Keine Veranstaltungshalle an dieser Stelle: Die Freifläche an der Annenheider Allee 103. Foto: Melanie HohmannKeine Veranstaltungshalle an dieser Stelle: Die Freifläche an der Annenheider Allee 103. Foto: Melanie Hohmann

Delmenhorst. Ein Investor wollte eine Veranstaltungshalle für Delmenhorst bauen. Darum sieht die Stadt dessen Pläne jetzt als gescheitert an.

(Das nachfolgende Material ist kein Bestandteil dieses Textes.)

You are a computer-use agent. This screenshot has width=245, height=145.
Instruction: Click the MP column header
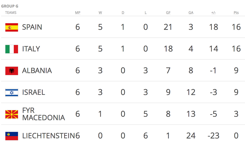[x=78, y=13]
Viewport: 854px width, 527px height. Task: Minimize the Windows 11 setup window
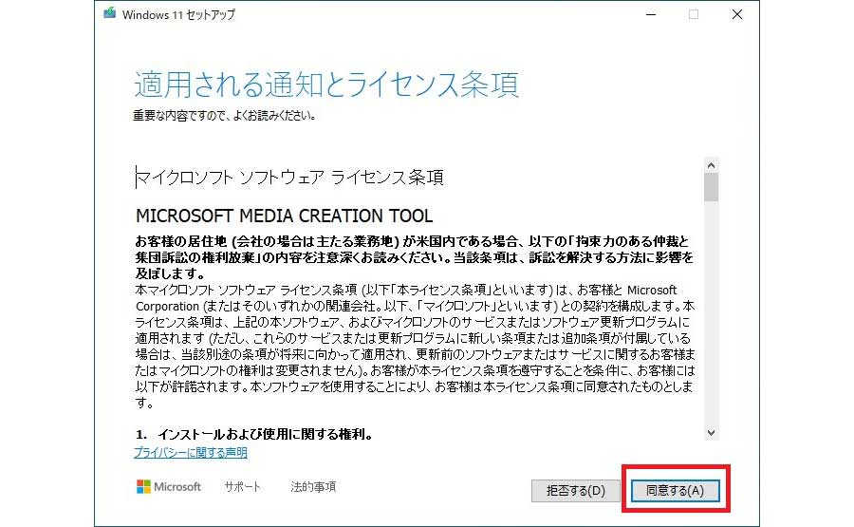pos(650,14)
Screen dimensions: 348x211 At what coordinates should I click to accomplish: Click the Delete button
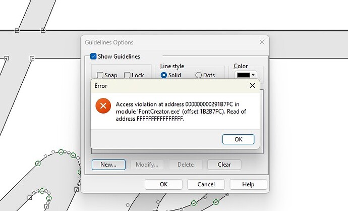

Die Stadt hat ihre Hoffnungen auf den privaten Bau einer neuen großen Veranstaltungshalle für Delmenhorst begraben. Ein Investor wollte ein solches Mehrzweckgebäude an der Annenheider Allee zwischen dem TÜV und La Piazza errichten. Doch jetzt verkündete das Rathaus: "Das Projekt wird nicht weiterverfolgt."

Bis zu 2400 Besucher

Vor drei Jahren hatte der Bauinteressent für das mehr als 20.000 Quadratmeter große Grundstück an der Annenheider Allee 103 die Änderung des Bebauungsplanes beantragt, um eine Veranstaltungshalle für 1500 Personen (sitzend) bis 2400 Personen (stehend) errichten zu können. Gemäß Betriebsbeschreibung sollten „Veranstaltungen erzieherischer, geselliger, kultureller, künstlerischer, politischer, sportlicher und unterhaltender Art sowie Ausstellungen“ ermöglicht werden. Insbesondere sollte auch großen türkischen Hochzeiten Raum gegeben werden. Ein Bremer Architekt hatte bereits Zeichnungen entworfen, wie die Halle einmal aussehen könnte. Konzerte und Kultur, aber auch Messen und sportliche Aktivitäten sollten das städtische Leben vor allem am Wochenende beflügeln.

Zahlreiche Auflagen

Die Stadt hatte das geplante Vorhaben an diesem Standort grundsätzlich positiv bewertet. Das großflächige, zusammenhängende Gewerbegebiet „Delmenhorster Dreieck“ sei für die Realisierung einer Veranstaltungs- beziehungsweise Mehrzweckhalle geeignet, da die notwendige Erschließung bereits existiert und umliegende Nutzungen nur einen eingeschränkten Schutzanspruch aufweisen. Das Rathaus hat dem Investor allerdings einige Auflagen gemacht:

  • Die Größenordnung der geplanten Veranstaltungshalle sei kritisch zu überprüfen. Dazu gehörten  Nutzungskonzept, Stellplatzzahl und Größe des Baugrundstücks.
  • Die städtebauliche Einbindung des Vorhabens sei zu konkretisieren. Insbesondere gehe es um die Begrünung des Baugrundstücks und der Stellplatzanlage. Derartige Maßnahmen seien "aus naturschutzfachlicher und städtebaulicher Sicht unverzichtbar".
  • Es seien schalltechnische Untersuchungen durchzuführen. Insbesondere müsse geprüft werden, ob die Schallleistungspegel von 63 dB(A) tags und 48 dB(A) nachts überschritten werden. Alle möglichen Schallquellen seien zu erfassen und für das angrenzende Wohnhaus müssten "gesunde Wohnverhältnisse" gewährleistet werden.
  • Es müsse geklärt werden, ob eine Zulässigkeit von Vergnügungsstätten an der Stelle für den ausschließlichen Bau einer Veranstaltungshalle baurechtlich ausreicht.

Stillstand seit 2017

In der Ratspolitik gab es Zustimmung, aber auch Skepsis gegenüber den Plänen für eine Halle: Kritiker bemängelten die voraussichtlich geringe Anzahl von Arbeitsplätzen sowie das Herschenken eines hochwertigen Gewerbegrundstücks. Das Rathaus teilte nunmehr mit, dass es noch bis Mai 2017 mehrere Gespräche zwischen Verwaltung und Investor gab. Seitdem jedoch habe es keine Reaktionen mehr seitens des Bauträgers gegeben. Daher stehe jetzt für die Stadt fest: "Das Projekt wird nicht weiterverfolgt."